How to Install Tin Ceiling Tiles
Get the look of 1920's glamour on your ceiling with unbelievably real-looking fake tin tiles.
People often think to decorate their walls with art and new paint colors, or their floors with fabulous rugs, but a famous designer secret to making a space special is to dress the ceiling. It isn't called the fifth wall for nothing. We started this project with a bare, square ceiling over a Spanish-style dining room. With some simple calculating and installing, this faux tin ceiling makes a dramatic impact, and it keeps with the 1920's style of the space. This plastic tile is made to look just like the real tin version. In addition to being easier to cut and work with, it's cheaper, too.
- faux tin ceiling tiles
- concrete sealer
- measuring tape
- chalk snap line
- duct tape
- paint roller
Get Started: Plan, Purchase and Install
Find the square footage of the area you'd like to tile. Measure the length and width of the space. Next multiply those numbers together to find the square footage. This will be important for ordering enough of the product you select. If you're working on a ceiling, have a friend help you measure if needed to get the correct dimensions.
Order Your Tiles
When picking faux tiles, think about the style of your home first. Look for a style that naturally blends with your space. Faux tin ceiling tiles come in several colors, and several faux metal finishes – it comes down to taste and color scheme. They also come in 6" patterns up to 24" patterns. We chose a larger pattern that had a Spanish-style vibe and ordered it in a dark, bronzed finish.
Purchase 15% more tile than you need, for any cutting mistakes and pattern matching. I also suggest ordering 1" decorative strips in the matching material of your tile to cover seams.
To determine your installation needs, check the ceiling's material. Many people prefer a glue-up install, so you can reposition tiles as needed while the glue sets up. Plaster, paneling and plywood work with glue, but check your manufacturer's instructions for best practices.
Mark the Control Lines
For most spaces, the control line should be a straight line cutting your tiled area in half. Measure to find a halfway point on either side of your space. Use a snapping chalk line to connect the two points by stretching it from one side to the other at your halfway mark. Two people should hold it in place, and one person should pull down and release the chalk-covered string to snap a chalky line on the ceiling. This will serve as a reference line that you can use to ensure straight tile placement.
Once you've completed a line going one direction, rotate 90 degrees and create another control line to create a cross and form straight lines bisecting your middle point. Plan for your first tile to be placed in the corner created by the intersection of the two chalk lines. For this project, that intersection fell behind a light fixture in the center of the room.
With a friends help, snap chalk line.
Two people should hold it taut in place, and one person should pull down and release the chalk-covered string to snap a chalky line on the ceiling.
Dry Fit Tiles Before Installing
It's always best to dry fit your tiles before gluing up.

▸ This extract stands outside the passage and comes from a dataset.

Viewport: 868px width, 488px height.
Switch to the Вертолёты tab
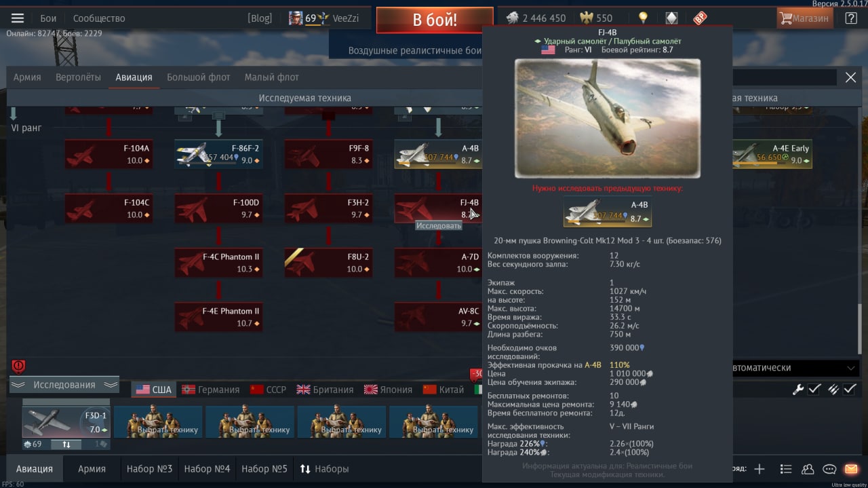coord(78,77)
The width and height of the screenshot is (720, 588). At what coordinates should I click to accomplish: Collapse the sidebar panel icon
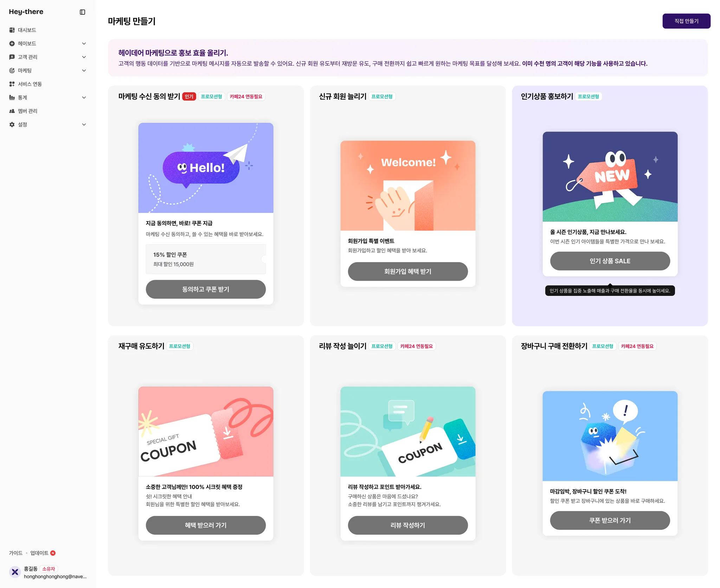[x=83, y=12]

Before you apply adhesive, place your tiles on the ceiling and trace any fixtures you may have to cut around.
Duct tape on the back of your tiles will help hold it up while you trace and dry fit each tile.
Use scissors to cut tiles to fit your ceiling. We cut out rounded shapes, to leave room for the light fixture in the center of the room. Faux tin tiles are very easy to cut, but it is recommended to have a strong set of household scissors to do the job.

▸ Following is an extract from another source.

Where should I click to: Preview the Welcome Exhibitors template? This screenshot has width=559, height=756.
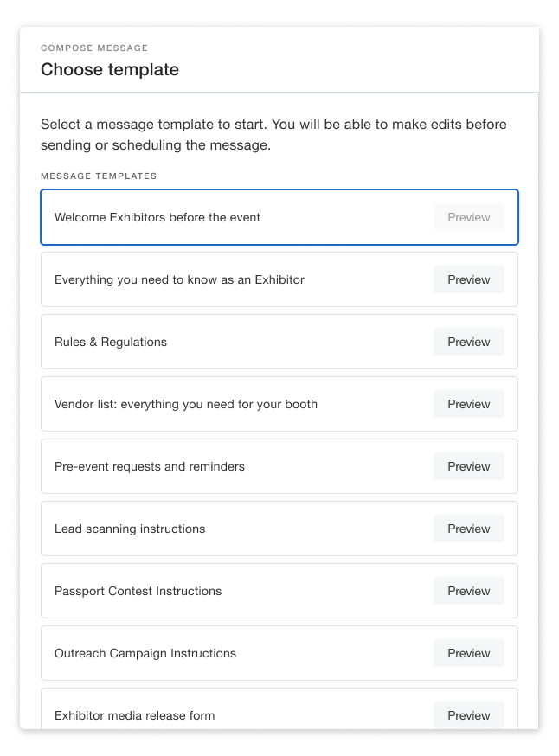468,217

Roll On Cement and Install
The cement is applied using your paint roller. Apply an even coat to the back of your tiles. Contact cement has an open time of approximately 15 minutes. That means that once applied, you should let it sit for a few minutes to become tacky and the begin applying the tiles to the ceiling.

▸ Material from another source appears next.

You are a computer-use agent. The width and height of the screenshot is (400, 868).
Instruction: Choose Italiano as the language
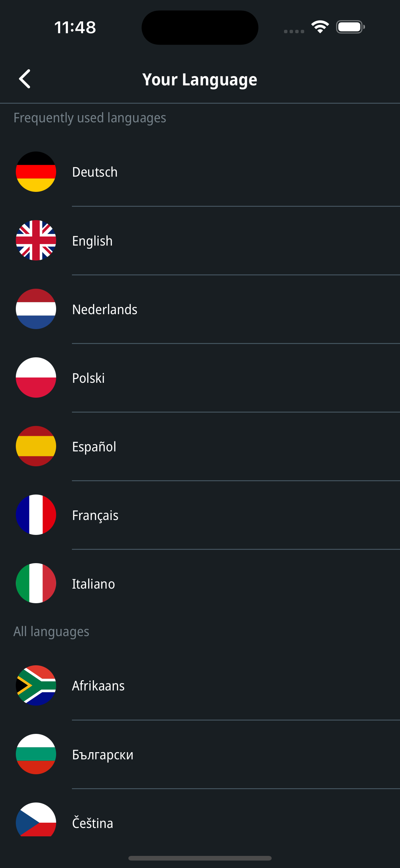(200, 584)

While they are setting up, apply an even coat of contact cement to your ceiling as well. The cement on both surfaces will bond with itself, creating a seal.
Apply the tiles on your reference line first and work out toward the edges of your ceiling. Measure and cut pieces of tile to fit any areas where a full tile cannot go. Stick to the pattern repeat for best results.
Apply an even coat to the back of your tiles.
Apply an even coat of contact cement to your ceiling as well.
Apply Tiles radiating from center
Clean and Cover Gaps
Sometimes ceilings are not square, so you may find yourself having to adjust a tile here and there. The decorative strips that match the tile are very helpful for covering any gaps. Clean the tiles with a dry cloth and make sure any cement has been wiped off the surface before you apply the strips. They are not repositionable, so try to get it lined up perfectly the first time.